Layer 2-4: Detection & Tracking

The Detection layers use a dual-stage approach: YOLOv8 for person detection and tracking, followed by InsightFace SCRFD for face detection. This combination provides robust person tracking with accurate face recognition.

Overview

Layer	Component	Technology	Purpose
2	Person Detection	YOLOv8	Detect all people in frame
3	Tracking	ByteTrack	Assign persistent IDs
4	Face Detection	InsightFace SCRFD	Locate faces in full frame

Layer 2: Person Detection (YOLOv8)

YOLOv8 from Ultralytics provides fast and accurate person detection.

Key Features

Feature	Description
Real-time Detection	20-30+ FPS on modern hardware
High Accuracy	State-of-the-art object detection
Person Only	Filters to class 0 (person)
Confidence Scores	Detection confidence per person

Detection Process

Frame is passed to YOLOv8 model
Model detects all objects in frame
Filter to class 0 (person) only
Return bounding boxes with confidence scores
Pass to ByteTrack for tracking

Model Options

Model	Speed	Accuracy	Size	Use Case
`yolov8n.pt`	Fastest	Good	~6MB	Real-time (default)
`yolov8s.pt`	Fast	Better	~22MB	Balanced
`yolov8m.pt`	Medium	High	~52MB	Higher accuracy

Configuration

Setting	Description	Default
YOLO Model	Detection model	yolov8n.pt
YOLO Confidence	Minimum confidence	0.8
YOLO Classes	Object classes	[0] (person)

Layer 3: Tracking (ByteTrack)

ByteTrack provides persistent tracking IDs across video frames.

Key Features

Feature	Description
Persistent IDs	Stable track IDs across frames
Motion Prediction	Handles temporary occlusions
Re-identification	Recovers ID when person re-enters
Multi-object	Tracks multiple people simultaneously

Tracking Process

Receive person detections from YOLOv8
Match detections to existing tracks using IoU and motion
Assign new track IDs to unmatched detections
Predict locations for temporarily lost tracks
Return TrackedPerson objects with stable IDs

Tracker Options

Tracker	Description
`bytetrack.yaml`	Default, fast and accurate
`botsort.yaml`	Alternative with different motion model

Configuration

Setting	Description	Default
YOLO Tracker	Tracker config file	bytetrack.yaml
Track Mode	all or known_only	all
Show Track ID	Display IDs in output	True

Layer 4: Face Detection (InsightFace SCRFD)
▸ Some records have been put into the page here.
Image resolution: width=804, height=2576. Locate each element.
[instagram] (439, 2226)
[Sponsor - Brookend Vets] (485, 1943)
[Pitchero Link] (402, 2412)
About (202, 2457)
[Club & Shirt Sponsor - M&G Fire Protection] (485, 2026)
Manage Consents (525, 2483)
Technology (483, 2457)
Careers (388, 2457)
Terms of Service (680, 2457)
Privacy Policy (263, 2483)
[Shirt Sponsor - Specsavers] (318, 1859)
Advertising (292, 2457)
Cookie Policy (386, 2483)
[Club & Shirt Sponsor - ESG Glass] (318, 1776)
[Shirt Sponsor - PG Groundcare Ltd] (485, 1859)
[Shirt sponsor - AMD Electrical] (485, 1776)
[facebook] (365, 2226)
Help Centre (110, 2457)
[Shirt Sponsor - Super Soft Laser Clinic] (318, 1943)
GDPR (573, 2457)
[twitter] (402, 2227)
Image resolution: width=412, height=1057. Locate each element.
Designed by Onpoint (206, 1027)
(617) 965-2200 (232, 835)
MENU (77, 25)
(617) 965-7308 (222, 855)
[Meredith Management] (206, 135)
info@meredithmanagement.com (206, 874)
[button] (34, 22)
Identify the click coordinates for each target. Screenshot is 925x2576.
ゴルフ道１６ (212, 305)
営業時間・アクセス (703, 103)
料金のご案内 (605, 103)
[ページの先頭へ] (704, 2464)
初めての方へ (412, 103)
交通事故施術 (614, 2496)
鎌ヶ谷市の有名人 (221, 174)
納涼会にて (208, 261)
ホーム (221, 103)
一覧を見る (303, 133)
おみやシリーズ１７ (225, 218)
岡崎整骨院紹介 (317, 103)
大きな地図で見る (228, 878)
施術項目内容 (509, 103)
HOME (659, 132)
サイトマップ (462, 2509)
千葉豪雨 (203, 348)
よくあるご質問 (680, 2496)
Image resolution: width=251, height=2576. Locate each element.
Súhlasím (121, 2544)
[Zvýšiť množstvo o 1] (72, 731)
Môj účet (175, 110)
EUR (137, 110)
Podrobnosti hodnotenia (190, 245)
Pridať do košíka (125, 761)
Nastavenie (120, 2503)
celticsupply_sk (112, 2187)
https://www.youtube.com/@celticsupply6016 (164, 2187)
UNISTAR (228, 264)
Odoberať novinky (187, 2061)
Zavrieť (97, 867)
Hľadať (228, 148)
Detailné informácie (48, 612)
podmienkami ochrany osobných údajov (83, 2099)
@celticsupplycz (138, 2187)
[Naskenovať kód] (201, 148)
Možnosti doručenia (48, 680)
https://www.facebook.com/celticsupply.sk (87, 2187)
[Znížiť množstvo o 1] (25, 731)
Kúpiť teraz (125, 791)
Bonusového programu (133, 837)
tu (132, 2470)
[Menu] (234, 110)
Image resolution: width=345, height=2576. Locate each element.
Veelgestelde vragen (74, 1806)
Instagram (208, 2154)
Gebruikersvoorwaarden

InsightFace SCRFD detects faces in the full frame for maximum accuracy.

Key Features

Feature	Description
Multi-face Detection	Detect multiple faces in single frame
High Accuracy	Works with varied angles and lighting
Landmarks	5-point facial landmarks included
Embeddings	512-d embedding extracted per face
Confidence Score	Detection confidence (det_score)

Detection Process

Full frame is passed to InsightFace (not cropped to person boxes)
SCRFD detects all faces in the image
Each face includes bbox, det_score, landmarks, embedding
Quality filtering removes low-quality detections
Valid faces proceed to recognition and IoU matching

Why Full-Frame Detection?

Higher accuracy - SCRFD optimized for full-frame detection
Better small face detection - Not constrained by person crop
Faster - Single detection pass instead of per-person crops
IoU matching - Links faces to tracked persons by spatial overlap

Quality Filtering

Not all detected faces are suitable for recognition. The system filters by:

Filter	Threshold	Purpose
Min Face Size	50 pixels	Ensure face detail
Quality Threshold	0.5	Detection confidence

Configuration

Setting	Description	Default
Model Name	InsightFace model	buffalo_l
Detection Size	Input size for detector	640x640
GPU Support	Enable CUDA	Off
Min Face Size	Minimum face pixels	50
Quality Threshold	Minimum detection confidence	0.5

Model Options

Model	Detection Speed	Accuracy	Size
buffalo_l	Medium	Highest	~400MB
buffalo_m	Fast	High	~200MB
buffalo_s	Fastest	Good	~100MB

Detection Size

Size	Speed	Small Face Detection
320x320	Fast	Poor
640x640	Medium	Good (default)
1280x1280	Slow	Excellent

IoU Matching

After person tracking and face detection, IoU (Intersection over Union) matching links faces to tracked persons.

Matching Process

For each tracked person bounding box
Calculate IoU with each detected face bounding box
Assign face with highest IoU to person
Link face identity to person track ID

Benefits

Stable identity - Face identity linked to tracked person
Identity caching - Last known identity preserved per track
Handles occlusions - Identity survives temporary face loss

Face Object Properties

Each detected face object contains:

Property	Type	Description
Bounding Box	Array	[x1, y1, x2, y2] coordinates
Detection Score	Float	Detection confidence (0-1)
Embedding	Array	512-d face embedding
Landmarks (5)	Array	5-point facial landmarks